Walkers’ Sensations Poppadoms are made of potato granules (18%), potato starch (18%), and modified potato starch (4%). They also contain gram flour (14%) and rice flour (14%). They are not potato crisps (which are excepted from the zero-rating), but they are subject to VAT if they are “similar products made from the potato, or from potato flour, or from potato starch”. The First-tier Tribunal has ruled that potato granules were a form of potato (cooked and dried), and that when combining all the potato ingredients there was sufficient potato content for the Poppadoms potentially to be subject to VAT. The FTT then considered that Poppadoms were marketed like crisps, would be found in the snack food aisle next to crisps, would be eaten like crisps, and had a similar texture and ingredients to crisps. Applying a multifactorial assessment, the FTT concluded that they were similar to crisps even though they might be called ‘poppadoms’ and despite a market survey produced by Walkers (which the FTT concluded was not particularly helpful). Walkers initially put forward an alternative argument that Poppadoms are designed for dipping and therefore require “further preparation”, and so would qualify for zero-rating. However, Walkers’ marketing material, including packaging, suggested that no preparation was necessary. Accordingly, Walkers did not rely on this argument at the hearing. Sensations Poppadoms are therefore subject to VAT. (Contact: Andrew Roberts

HMRC ‘one-to-many’ campaign – selling via online marketplaces

The Chartered Institute of Taxation (CIOT) has reported that HMRC have an upcoming one-to-many campaign aimed at checking the place of establishment of businesses selling via online marketplaces. HMRC will be asking businesses registered at agent or serviced office addresses to provide evidence that they are established in the UK. “The letter campaign is part of HMRC’s ongoing work to ensure overseas traders operating through online marketplaces cannot undercut legitimate traders by not paying VAT”. The CIOT states, by way of background, that the letters are aimed at businesses which HMRC consider may not have UK establishment for VAT, with a view to ensuring VAT records are up-to-date and that VAT is correctly applied by online marketplaces facilitating sales for overseas-based sellers. (Contact: Harry McDowell)

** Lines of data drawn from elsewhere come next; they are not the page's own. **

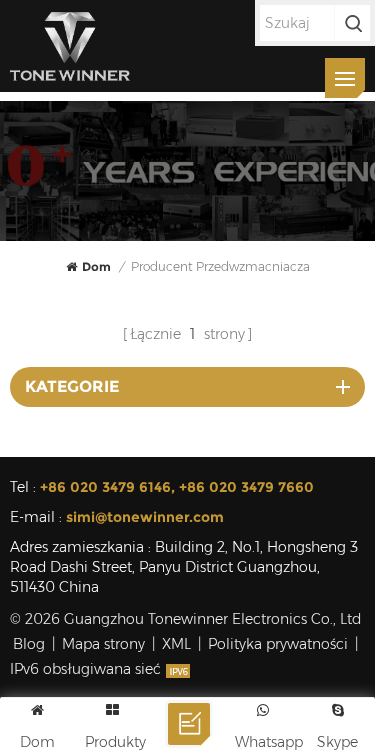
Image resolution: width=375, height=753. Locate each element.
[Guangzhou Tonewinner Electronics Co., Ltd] (70, 46)
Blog (29, 644)
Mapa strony (103, 644)
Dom (96, 266)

G.A. v Hauptzollamt Braunschweig: import VAT on smuggled cigarettes – CJEU

If cigarettes are smuggled into the EU, then the person found with the cigarettes is potentially liable to indirect taxes on them. In 2012, G.A. bought 43,760 Ukrainian/Belarussian cigarettes at a market in Poland, and took them across the border into Germany (without informing the customs authorities), where he was arrested. After confiscating and destroying the cigarettes, the Brunswick customs office in Germany issued a tax notice for import VAT of €2,006. The Community Customs Code specifically allowed the customs office to pursue G.A. for customs duty in Germany (if the duty was less than €5,000). The customs office argued that the same rule should apply to import VAT, which is chargeable on dutiable goods “when the chargeable event in respect of those duties occurs and those duties become chargeable”, i.e., on importation (Article 71 of the EU Principal VAT Directive). The CJEU has now ruled that this provision only established the time when import VAT became due, without specifying where it became due. It did not establish a general link between the customs code and the VAT directive. Unlike customs duty (which accrues to the EU irrespective of which Member State collects it), import VAT has to apply in a particular territory. In this case, the cigarettes had been imported into Poland rather than Germany, and the Brunswick customs office was not therefore entitled to pursue G.A. for import VAT. (Contact: David Walters)

This week’s VAT case calendar

On 23 or 24 January, the Court of Appeal will hear the taxpayer’s appeal against the Upper Tribunal decision in Prudential Assurance Company Ltd on VAT groups and continuous supplies of services.